数据采用MicrosoftExcel2010处理，用SPSS20.0进行单因素随机区组试验方差分析，使用Origin Pro 8软件绘图。

2 结果与分析

2.1 病原菌鉴定

从茄子疑似病果中分离微生物，在27℃下PDA培养基上培养6 d后，菌落长满培养基，再经过2次继代培养，纯化完成，此时菌落形态呈白色毛绒状，均匀分散在培养基上(图1 a)；继续培养6 d后，在其白色绒毛上发现了散生的黑色小点(图1 b)，疑为病原菌的分生孢子器，显微镜下观察，其形状接近椭圆形(图 2 a)，大小约为(5～8)μm×(2～8)μm(图2 b)。依据菌落形态、分生孢子器形态大小以及真菌鉴定手册和中国真菌志中的描述，确定疑似病果中分离纯化的微生物为褐纹病病原菌茄褐纹拟茎点霉。

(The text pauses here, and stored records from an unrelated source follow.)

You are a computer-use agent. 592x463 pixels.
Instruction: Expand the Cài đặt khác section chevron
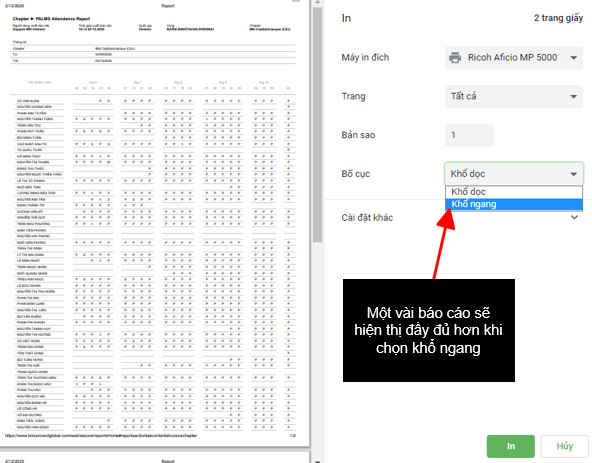pyautogui.click(x=574, y=218)
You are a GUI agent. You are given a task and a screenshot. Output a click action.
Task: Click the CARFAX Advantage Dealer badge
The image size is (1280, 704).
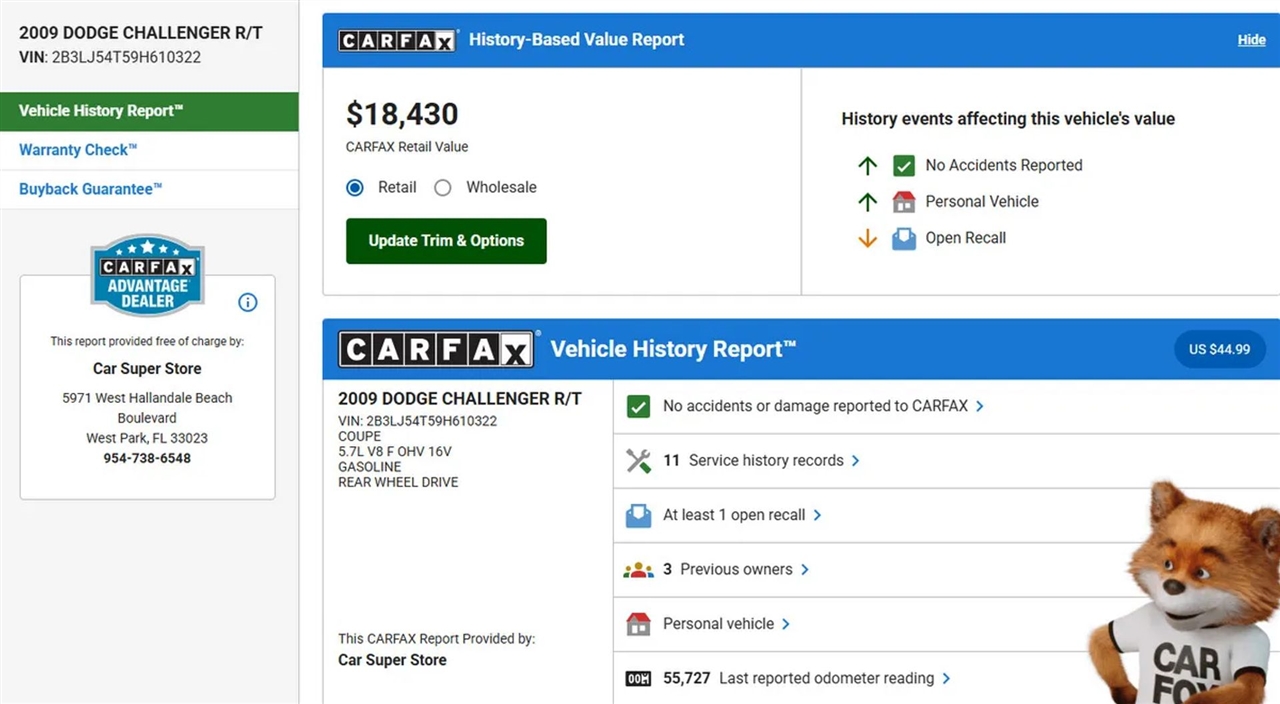147,275
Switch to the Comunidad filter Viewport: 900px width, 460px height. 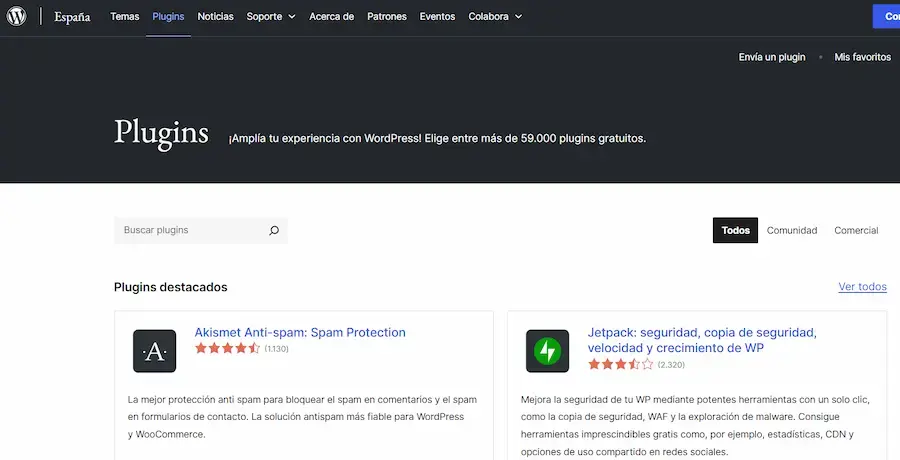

图1 茄子褐纹病病原菌在PDA培养基上纯化的菌落形态(a)及分生孢子器(b)

图2 不同显微镜倍数(a:100倍，b:400倍)下褐纹病菌分生孢子器镜下形态

2.2 不同品种苗期和结果期对病原菌的抗性

不同品种茄子回接病原菌后，均出现褐纹病感染症状。苗期叶片接种后2个品种的发病率均较对照差异显著，‘黑贵长茄’发病率达到64.98%，而‘长丰二号’为47.61%(图3-A)，且2个品种之间存在显著差异；2个品种苗期接种后的病情指数同样符合此规律，‘长丰二号’的病情指数显著低于‘黑贵长茄’(图3-B)。而结果期回接试验也表明，‘长丰二号’的果实发病率和病情指数均低于‘黑贵长茄’，且二者之间差异显著(图3)。‘黑贵长茄’较‘长丰二号’更容易发生褐纹病。因此，将‘黑贵长茄’作为本次研究中的易感褐纹病材料，将‘长丰二号’为本次研究的较抗褐纹病材料。

2.3 不同抗性茄子感染病原菌后叶片生化指标的变化

图3 茄子苗期及结果期接种鉴定的发病情况

接种褐纹病病原菌后，2种茄子的酶活性变化均呈现先增加后降低的趋势。‘长丰二号’的SOD酶活性变化率一直高于‘黑贵长茄’；在接菌第2天达到峰值，‘长丰二号’和‘黑贵长茄’的SOD酶活性变化率分别达到14.88%和12.26%(图4-A)。由图4-B可知，接种后2个品种茄子的POD酶活性变化率均逐步增加，且酶活性变化率差异显著；‘长丰二号’和‘黑贵长茄’的POD酶活性变化率均在接菌4 d后达到峰值，分别达到26.31%和15.49%，随后二者的酶活性变化率逐渐下降。CAT酶活性(图4-C)和PPO酶活性(图4-D)的变化规律和POD酶活性的变化规律几乎完全相同。PAL酶活性变化规律(图4-E)也与上述3种酶基本类似，不同的是，在接种病原菌第2天后，2种茄子的PAL酶活性值达到最大，之后呈现急剧下降趋势。而由图4-F可知，接种褐纹病病原菌后2种茄子的MDA含量变化率差异显著，在接种第4天达到峰值，二者的变化率分别为21.31%和10.03%，之后MDA含量迅速下降。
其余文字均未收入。